#### ARTICLE
◆ ◆ ◆ ◆

And — like in Oklahoma — lives would be lost because millions of law-abiding Americans would be denied the right to defend themselves with handguns.

About one thing, however, Curran is absolutely correct. His proposals are none of those “small, timid measures” or “band-aid” solutions he denounces. No, siree.

Curran says, flat out: “Our public policy goal should be to restrict the sale and possession of all handguns to those who can demonstrate a legitimate law enforcement purpose or can guarantee that the use of such guns will be limited to participation in a regulated sporting activity…. We must institute a plan that will move us to a point where people are ready to accept an end to unrestricted private handgun ownership.”

Unrestricted?! In our country today, we have more than 20,000 so-called “gun control” laws!

There is so much in Curran’s wretched report that is false, half-true, and intellectually dishonest, that one hardly knows where to begin in trying to correct the record.

But, let’s start with his false view of the Second Amendment. Curran says: “This notion of an individual constitutional right to own firearms is a myth. The Supreme Court and all lower Federal courts have unanimously held, since the first decision in 1886, that the Second Amendment is about the states’ right to maintain a militia, and has nothing whatever to do with an individual’s right to bear arms outside the context of a state militia.”

◆ ◆ ◆ ◆

#### TASKS AND EXERCISES
a: List the three terms the article on Curran's handgun proposals uses for much of what is in his report.
b: According to the article on Curran's handgun proposals, how many "gun control" laws exist in the country today?
c: Pick up the article on Curran's handgun proposals after its last sentence and keep writing it.

#### DATASET EXTRACT
◆ ◆ ◆ ◆

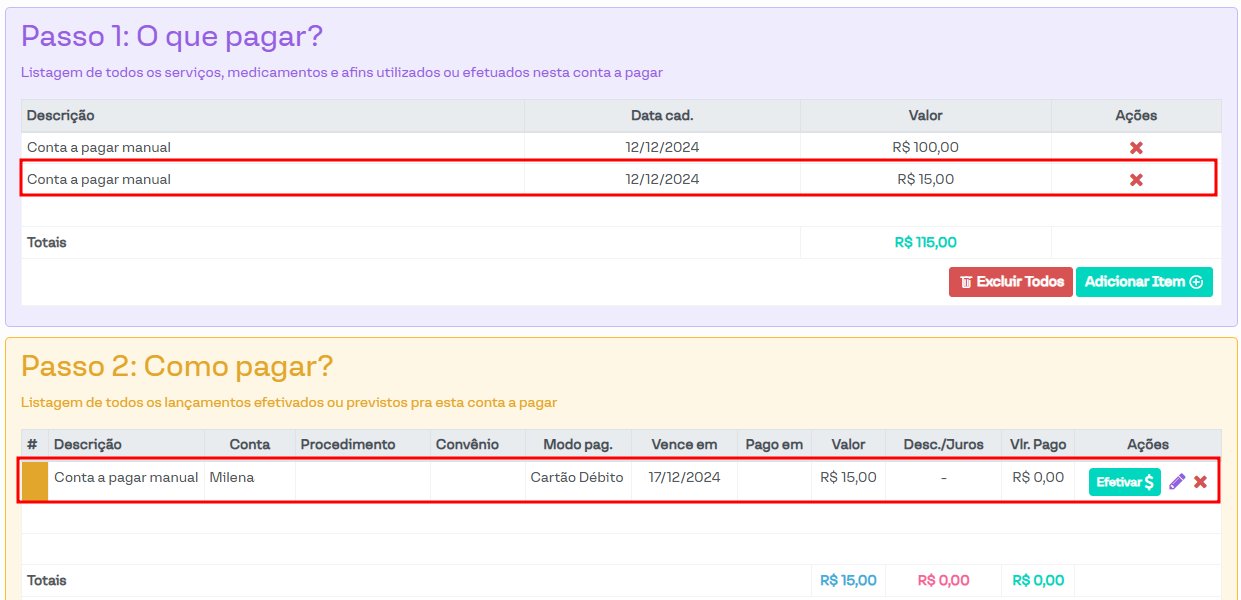The width and height of the screenshot is (1241, 600).
Task: Click the Passo 2: Como pagar? heading
Action: 177,366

◆ ◆ ◆ ◆

#### TASK-BY-TASK ANSWERS
a:
false
half-true
intellectually dishonest

b: More than 20,000.

c:
Wrong! In a case called United States v. Miller (1939), the U.S. Supreme Court noted that the militia reference in the Second Amendment alludes to “civilians primarily, soldiers on occasion,” that “the Militia comprised all males physically capable of acting in concert for the common defense” and that ordinarily when called for service “these men were expected to appear bearing arms supplied by themselves and of the kind in common use at the time.”

As Stephen P. Halbrook notes in his book That Every Man Be Armed: The Evolution Of A Constitutional Right (The Independent Institute, 1994): “The Supreme Court’s historical review demonstrates that the ‘well regulated militia’ referred to in the Second Amendment meant the whole people armed and not a select group, that each private individual had the right and duty to keep and bear arms, and that the people were to provide their own armed protection rather than depend upon a militarist and oppressive standing army.”

Maryland’s constitutional history shouts against Curran’s pro-civilian disarmament policies. In his book For The Defense Of Themselves And The State: “The Original Intent And Judicial Interpretation Of The Right To Keep And Bear Arms (Praeger, 1994), Clayton E. Cramer, quotes a member of the Maryland convention considering ratification of the U.S. Constitution (Alexander Contee Hanson) as referring to the militia, “which is ourselves.” And a committee of this same convention called the militia “all men, able to bear arms.”

These words from the Maryland Convention echo the Virginia Ratifying Convention in which George Mason (a long-time friend of George Washington) argued that “the militia is the whole people, except for a few public officials.”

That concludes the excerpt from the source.